● **TASK ITEM**
Lines from the entries below that hold "under" form the answer; copy all of them.
--- DATASET CONTENT Enclosed Below ---
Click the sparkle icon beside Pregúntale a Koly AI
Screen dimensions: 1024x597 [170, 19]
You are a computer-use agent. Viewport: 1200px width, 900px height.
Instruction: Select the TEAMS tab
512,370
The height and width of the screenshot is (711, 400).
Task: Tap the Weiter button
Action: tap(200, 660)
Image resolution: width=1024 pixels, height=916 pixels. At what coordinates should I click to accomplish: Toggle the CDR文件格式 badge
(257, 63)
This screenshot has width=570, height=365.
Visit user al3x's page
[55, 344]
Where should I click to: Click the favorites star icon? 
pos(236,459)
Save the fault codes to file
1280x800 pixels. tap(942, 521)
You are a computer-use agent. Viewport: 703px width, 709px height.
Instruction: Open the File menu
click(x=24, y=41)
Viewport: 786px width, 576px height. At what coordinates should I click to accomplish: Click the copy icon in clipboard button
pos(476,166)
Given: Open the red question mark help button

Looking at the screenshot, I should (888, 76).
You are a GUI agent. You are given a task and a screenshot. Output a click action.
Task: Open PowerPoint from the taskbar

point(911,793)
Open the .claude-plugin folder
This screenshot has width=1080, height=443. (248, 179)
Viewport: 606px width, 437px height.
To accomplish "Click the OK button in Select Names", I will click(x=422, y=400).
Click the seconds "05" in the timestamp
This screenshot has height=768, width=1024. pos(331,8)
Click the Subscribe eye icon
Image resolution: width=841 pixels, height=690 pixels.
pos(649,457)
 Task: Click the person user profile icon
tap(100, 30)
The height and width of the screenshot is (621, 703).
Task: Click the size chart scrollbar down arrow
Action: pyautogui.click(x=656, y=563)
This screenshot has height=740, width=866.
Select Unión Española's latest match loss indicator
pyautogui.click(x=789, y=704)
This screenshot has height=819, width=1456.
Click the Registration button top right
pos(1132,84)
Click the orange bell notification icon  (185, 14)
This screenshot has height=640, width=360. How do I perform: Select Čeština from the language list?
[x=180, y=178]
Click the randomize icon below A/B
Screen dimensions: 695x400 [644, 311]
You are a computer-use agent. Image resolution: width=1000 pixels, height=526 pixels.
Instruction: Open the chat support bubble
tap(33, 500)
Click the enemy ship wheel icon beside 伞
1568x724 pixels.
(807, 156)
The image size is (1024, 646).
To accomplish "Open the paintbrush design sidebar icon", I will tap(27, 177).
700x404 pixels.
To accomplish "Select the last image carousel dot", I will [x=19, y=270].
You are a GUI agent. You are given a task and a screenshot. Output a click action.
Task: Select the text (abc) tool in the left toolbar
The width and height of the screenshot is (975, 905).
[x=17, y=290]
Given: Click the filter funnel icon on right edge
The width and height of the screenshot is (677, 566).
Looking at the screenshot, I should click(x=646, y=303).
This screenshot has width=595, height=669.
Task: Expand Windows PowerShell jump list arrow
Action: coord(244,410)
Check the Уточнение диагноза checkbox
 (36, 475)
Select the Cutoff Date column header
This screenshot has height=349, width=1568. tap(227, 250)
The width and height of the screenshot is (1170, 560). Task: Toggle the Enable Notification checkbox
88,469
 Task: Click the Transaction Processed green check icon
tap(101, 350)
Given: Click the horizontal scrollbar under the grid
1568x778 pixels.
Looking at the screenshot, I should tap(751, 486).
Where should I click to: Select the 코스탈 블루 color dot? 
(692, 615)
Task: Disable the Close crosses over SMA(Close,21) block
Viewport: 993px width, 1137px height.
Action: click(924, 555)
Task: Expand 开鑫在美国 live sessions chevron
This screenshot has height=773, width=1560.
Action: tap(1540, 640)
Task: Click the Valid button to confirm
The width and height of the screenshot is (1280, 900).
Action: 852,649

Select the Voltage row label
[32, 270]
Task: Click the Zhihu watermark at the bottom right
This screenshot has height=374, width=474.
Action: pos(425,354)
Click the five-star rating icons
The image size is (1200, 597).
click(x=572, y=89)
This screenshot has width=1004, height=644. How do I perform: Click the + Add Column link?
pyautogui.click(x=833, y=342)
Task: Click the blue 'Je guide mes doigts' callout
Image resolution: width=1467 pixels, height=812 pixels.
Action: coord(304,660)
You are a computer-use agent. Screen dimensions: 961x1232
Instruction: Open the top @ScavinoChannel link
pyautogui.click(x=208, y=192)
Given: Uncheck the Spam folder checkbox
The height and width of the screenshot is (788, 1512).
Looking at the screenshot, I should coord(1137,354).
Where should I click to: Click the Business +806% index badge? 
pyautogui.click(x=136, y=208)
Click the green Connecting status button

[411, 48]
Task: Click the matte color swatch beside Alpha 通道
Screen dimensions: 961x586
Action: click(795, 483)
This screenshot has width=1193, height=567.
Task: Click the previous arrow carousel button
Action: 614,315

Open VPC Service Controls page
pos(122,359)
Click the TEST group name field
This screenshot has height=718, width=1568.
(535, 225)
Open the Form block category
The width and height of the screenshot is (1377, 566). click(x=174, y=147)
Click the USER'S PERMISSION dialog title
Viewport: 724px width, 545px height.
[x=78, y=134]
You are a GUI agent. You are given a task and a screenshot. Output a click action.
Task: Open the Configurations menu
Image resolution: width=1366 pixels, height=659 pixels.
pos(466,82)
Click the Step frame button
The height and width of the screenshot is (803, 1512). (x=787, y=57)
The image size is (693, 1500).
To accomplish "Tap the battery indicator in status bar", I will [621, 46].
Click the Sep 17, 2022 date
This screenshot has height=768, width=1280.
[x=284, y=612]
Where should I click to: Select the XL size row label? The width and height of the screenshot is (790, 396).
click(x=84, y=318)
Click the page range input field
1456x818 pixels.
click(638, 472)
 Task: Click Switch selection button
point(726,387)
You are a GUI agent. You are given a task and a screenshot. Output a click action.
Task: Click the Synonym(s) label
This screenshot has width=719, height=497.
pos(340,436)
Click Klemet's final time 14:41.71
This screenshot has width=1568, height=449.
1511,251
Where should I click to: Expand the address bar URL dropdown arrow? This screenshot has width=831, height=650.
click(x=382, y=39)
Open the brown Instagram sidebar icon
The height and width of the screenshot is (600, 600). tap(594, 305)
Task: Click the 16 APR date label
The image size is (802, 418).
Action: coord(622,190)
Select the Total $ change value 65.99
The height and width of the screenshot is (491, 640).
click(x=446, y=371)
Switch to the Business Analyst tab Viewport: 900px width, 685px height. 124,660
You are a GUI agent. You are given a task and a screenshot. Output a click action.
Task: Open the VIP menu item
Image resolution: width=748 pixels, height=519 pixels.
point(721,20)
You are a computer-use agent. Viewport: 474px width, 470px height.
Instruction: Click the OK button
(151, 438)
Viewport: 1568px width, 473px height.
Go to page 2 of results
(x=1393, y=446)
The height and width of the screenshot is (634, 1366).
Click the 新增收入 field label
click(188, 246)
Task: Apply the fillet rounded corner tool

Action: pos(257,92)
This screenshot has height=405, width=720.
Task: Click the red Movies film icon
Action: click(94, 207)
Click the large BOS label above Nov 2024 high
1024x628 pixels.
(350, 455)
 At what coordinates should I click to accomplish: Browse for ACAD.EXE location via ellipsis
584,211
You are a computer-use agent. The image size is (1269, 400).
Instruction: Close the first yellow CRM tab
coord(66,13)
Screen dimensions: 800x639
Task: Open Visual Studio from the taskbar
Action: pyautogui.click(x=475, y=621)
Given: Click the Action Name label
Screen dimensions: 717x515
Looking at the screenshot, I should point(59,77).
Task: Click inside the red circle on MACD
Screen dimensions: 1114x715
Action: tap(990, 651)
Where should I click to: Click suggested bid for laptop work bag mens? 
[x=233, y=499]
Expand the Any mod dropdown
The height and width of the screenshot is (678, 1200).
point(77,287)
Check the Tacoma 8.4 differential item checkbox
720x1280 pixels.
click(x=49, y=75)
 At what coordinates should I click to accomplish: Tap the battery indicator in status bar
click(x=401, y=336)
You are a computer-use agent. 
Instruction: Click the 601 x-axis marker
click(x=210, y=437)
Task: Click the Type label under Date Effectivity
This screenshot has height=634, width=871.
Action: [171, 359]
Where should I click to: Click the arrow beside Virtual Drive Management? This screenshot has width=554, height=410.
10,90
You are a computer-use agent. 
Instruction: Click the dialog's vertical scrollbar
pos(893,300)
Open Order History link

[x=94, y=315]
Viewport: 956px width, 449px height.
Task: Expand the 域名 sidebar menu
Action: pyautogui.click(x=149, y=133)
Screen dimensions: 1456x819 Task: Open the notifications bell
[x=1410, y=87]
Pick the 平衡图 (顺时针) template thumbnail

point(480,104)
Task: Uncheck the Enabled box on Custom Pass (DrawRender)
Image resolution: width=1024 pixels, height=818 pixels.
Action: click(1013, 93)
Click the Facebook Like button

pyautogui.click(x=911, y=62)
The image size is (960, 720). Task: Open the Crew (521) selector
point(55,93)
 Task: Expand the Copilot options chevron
--- End of Enclosed DATASET CONTENT ---
● **OUTPUT**
Given: Click the horizontal scrollbar under the grid
Task: Click the Type label under Date Effectivity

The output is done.